Records for finding described items

........

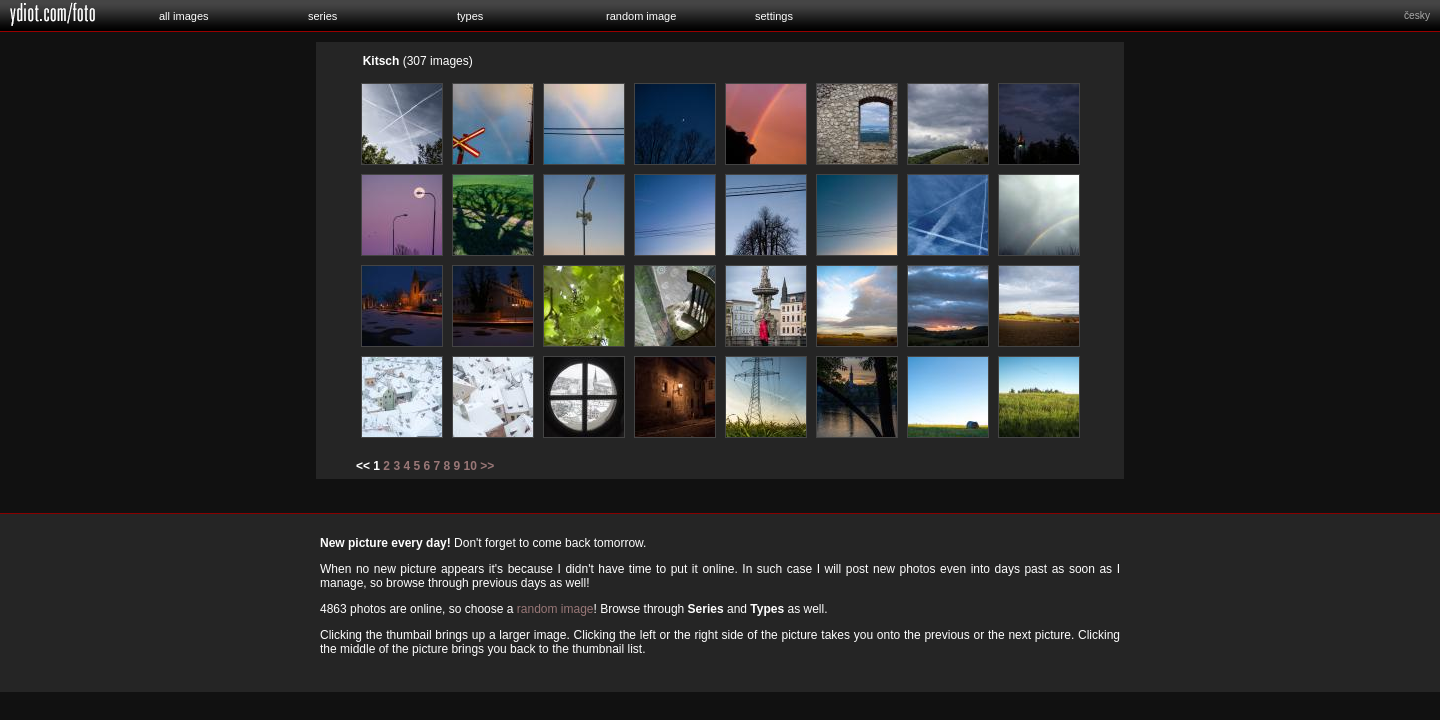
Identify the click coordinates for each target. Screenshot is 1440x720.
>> (487, 466)
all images (184, 16)
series (322, 16)
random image (641, 16)
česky (1417, 15)
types (470, 16)
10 (470, 466)
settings (774, 16)
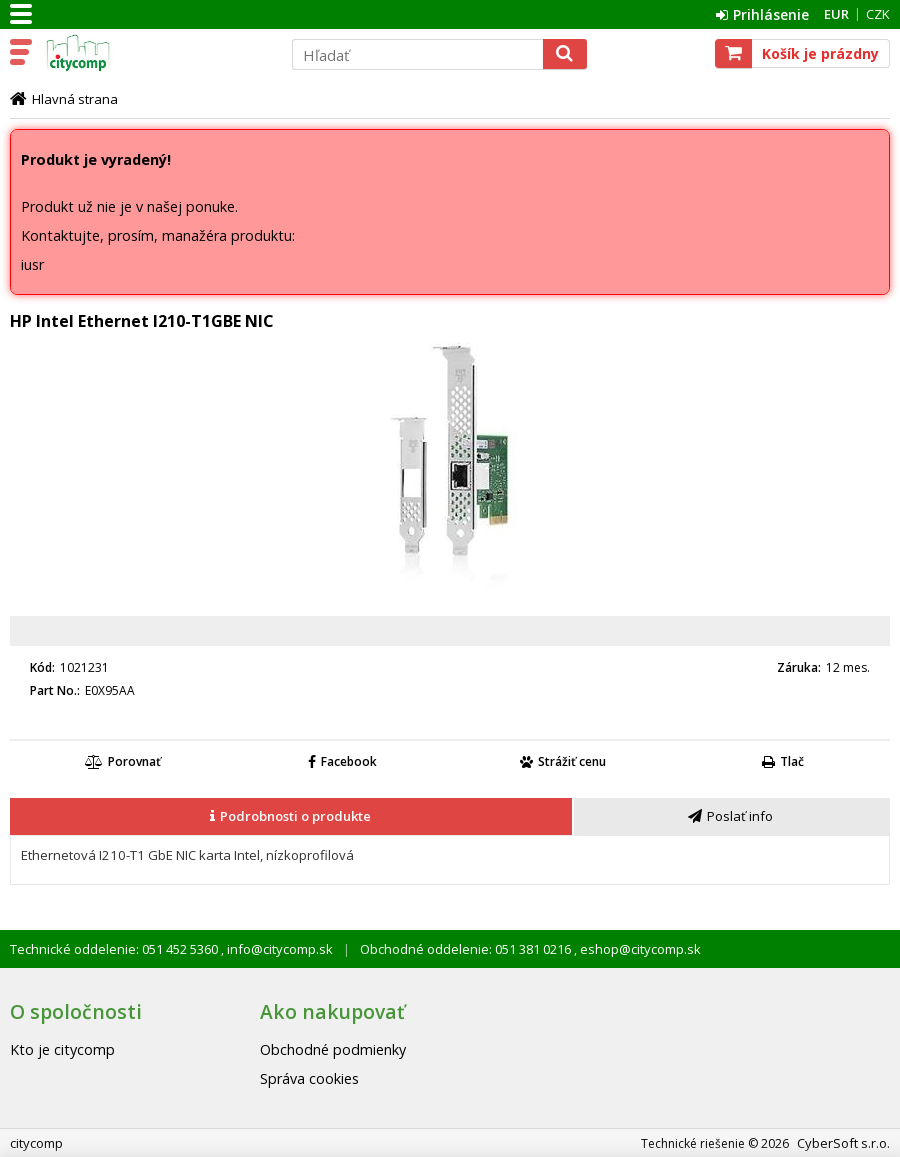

........

The exercise - Please output all of the records above exactly as they appear, leaving out the pictures.

The reply -
Identify the click coordinates for each target. Screenshot is 1440x720.
>> (487, 466)
all images (184, 16)
series (322, 16)
random image (641, 16)
česky (1417, 15)
types (470, 16)
10 (470, 466)
settings (774, 16)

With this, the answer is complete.